Transcribe the data exactly, stopping after the "Task: Open the three-dot" line.

Extracted records
════════
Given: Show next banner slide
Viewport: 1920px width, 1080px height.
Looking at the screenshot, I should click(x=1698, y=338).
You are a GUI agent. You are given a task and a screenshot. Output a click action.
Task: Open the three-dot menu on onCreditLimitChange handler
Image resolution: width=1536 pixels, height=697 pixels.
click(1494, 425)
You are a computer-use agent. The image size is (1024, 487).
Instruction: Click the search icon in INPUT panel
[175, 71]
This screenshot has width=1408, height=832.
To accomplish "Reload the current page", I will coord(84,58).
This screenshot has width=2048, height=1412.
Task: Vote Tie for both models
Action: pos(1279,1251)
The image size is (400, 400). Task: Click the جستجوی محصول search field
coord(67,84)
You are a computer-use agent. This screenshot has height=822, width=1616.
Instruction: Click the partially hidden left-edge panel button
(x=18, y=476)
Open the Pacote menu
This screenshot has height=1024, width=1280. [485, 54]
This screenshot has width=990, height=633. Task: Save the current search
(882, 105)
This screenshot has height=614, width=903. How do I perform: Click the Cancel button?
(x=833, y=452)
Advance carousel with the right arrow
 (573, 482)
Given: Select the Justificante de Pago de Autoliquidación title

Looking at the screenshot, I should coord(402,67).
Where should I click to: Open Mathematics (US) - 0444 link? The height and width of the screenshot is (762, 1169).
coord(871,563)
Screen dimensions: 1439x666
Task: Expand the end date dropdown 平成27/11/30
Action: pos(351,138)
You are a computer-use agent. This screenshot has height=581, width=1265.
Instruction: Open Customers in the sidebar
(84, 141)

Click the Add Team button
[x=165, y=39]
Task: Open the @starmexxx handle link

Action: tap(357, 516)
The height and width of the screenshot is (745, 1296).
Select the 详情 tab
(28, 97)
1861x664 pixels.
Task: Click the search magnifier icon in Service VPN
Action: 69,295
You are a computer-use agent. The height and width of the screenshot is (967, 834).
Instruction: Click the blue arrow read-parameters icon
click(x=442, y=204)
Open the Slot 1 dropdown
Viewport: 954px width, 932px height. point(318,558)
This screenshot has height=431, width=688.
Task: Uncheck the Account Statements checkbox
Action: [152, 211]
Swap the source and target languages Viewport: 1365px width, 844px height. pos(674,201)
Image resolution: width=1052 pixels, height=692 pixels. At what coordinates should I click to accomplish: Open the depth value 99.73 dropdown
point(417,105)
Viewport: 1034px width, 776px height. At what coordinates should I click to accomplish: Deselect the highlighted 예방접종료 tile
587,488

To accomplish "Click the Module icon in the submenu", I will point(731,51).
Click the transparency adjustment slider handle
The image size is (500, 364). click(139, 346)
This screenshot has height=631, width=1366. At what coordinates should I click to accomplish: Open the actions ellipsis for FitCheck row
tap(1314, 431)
════════
Answer section =
Given: Show next banner slide
Viewport: 1920px width, 1080px height.
Looking at the screenshot, I should click(x=1698, y=338).
You are a GUI agent. You are given a task and a screenshot. Output a click action.
Task: Open the three-dot menu on onCreditLimitChange handler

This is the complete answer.